*** Opening of RECORDS FOR THE TASK ***
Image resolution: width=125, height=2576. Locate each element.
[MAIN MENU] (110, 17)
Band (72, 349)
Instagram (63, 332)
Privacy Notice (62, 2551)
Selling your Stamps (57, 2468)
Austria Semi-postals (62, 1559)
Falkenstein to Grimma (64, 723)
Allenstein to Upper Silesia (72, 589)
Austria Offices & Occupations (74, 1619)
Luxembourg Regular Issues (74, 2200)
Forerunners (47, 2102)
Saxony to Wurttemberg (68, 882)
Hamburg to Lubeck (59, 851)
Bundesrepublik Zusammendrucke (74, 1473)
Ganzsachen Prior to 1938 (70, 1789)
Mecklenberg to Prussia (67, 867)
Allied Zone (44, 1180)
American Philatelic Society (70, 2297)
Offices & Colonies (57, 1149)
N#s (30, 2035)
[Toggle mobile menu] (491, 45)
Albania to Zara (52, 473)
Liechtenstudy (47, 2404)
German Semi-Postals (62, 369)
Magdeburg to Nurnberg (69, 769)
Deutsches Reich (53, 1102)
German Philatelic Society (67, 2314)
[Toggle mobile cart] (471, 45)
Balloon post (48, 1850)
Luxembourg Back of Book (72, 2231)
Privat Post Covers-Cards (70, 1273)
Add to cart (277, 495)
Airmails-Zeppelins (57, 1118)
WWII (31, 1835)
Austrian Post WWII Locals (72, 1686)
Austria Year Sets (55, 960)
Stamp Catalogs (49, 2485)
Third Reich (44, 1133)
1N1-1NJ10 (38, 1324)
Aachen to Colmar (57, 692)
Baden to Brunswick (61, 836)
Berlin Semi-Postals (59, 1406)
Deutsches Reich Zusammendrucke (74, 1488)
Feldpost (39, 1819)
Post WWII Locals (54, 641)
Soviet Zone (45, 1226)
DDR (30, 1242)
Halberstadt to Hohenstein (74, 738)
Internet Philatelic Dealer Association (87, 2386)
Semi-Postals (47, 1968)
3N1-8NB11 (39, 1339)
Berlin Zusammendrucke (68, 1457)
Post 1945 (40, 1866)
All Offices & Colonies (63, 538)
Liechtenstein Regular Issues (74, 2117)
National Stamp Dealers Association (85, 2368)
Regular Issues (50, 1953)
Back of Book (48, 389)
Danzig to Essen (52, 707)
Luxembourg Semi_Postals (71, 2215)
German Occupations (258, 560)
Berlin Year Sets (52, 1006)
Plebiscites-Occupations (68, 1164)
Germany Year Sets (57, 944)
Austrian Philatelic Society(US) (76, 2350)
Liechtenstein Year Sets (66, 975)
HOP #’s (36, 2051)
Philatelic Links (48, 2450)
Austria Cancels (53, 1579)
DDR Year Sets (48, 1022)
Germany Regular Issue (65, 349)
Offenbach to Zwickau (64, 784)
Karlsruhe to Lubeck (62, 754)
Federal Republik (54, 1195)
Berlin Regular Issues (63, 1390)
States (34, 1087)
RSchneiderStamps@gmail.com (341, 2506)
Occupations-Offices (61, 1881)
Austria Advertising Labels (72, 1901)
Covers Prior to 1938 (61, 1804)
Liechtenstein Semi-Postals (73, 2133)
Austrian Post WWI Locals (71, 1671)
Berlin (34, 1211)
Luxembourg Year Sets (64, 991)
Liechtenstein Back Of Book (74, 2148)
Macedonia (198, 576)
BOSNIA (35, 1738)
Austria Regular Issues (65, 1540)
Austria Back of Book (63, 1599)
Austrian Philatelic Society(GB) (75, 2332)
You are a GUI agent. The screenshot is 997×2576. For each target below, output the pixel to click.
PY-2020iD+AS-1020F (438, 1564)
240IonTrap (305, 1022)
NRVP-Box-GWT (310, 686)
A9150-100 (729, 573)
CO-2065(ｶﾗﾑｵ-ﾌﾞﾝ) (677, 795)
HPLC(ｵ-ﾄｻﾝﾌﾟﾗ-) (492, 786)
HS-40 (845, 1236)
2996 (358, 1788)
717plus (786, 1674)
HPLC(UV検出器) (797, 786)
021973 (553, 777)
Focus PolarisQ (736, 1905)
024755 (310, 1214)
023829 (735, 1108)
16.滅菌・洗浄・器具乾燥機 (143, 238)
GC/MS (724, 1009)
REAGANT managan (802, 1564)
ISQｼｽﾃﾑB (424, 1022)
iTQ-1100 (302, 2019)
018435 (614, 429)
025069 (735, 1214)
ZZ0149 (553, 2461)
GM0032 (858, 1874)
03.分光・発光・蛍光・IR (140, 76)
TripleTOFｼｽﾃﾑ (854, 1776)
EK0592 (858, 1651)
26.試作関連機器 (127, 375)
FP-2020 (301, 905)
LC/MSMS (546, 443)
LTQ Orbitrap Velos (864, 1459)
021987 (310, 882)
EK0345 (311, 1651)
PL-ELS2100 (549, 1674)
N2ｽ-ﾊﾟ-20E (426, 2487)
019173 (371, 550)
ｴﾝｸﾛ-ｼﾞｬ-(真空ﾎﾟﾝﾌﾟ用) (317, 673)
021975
*** Close of RECORDS FOR THE TASK ***
The answer must consist of each line from the entries that contains the string "Zusammendrucke".

Bundesrepublik Zusammendrucke (74, 1473)
Deutsches Reich Zusammendrucke (74, 1488)
Berlin Zusammendrucke (68, 1457)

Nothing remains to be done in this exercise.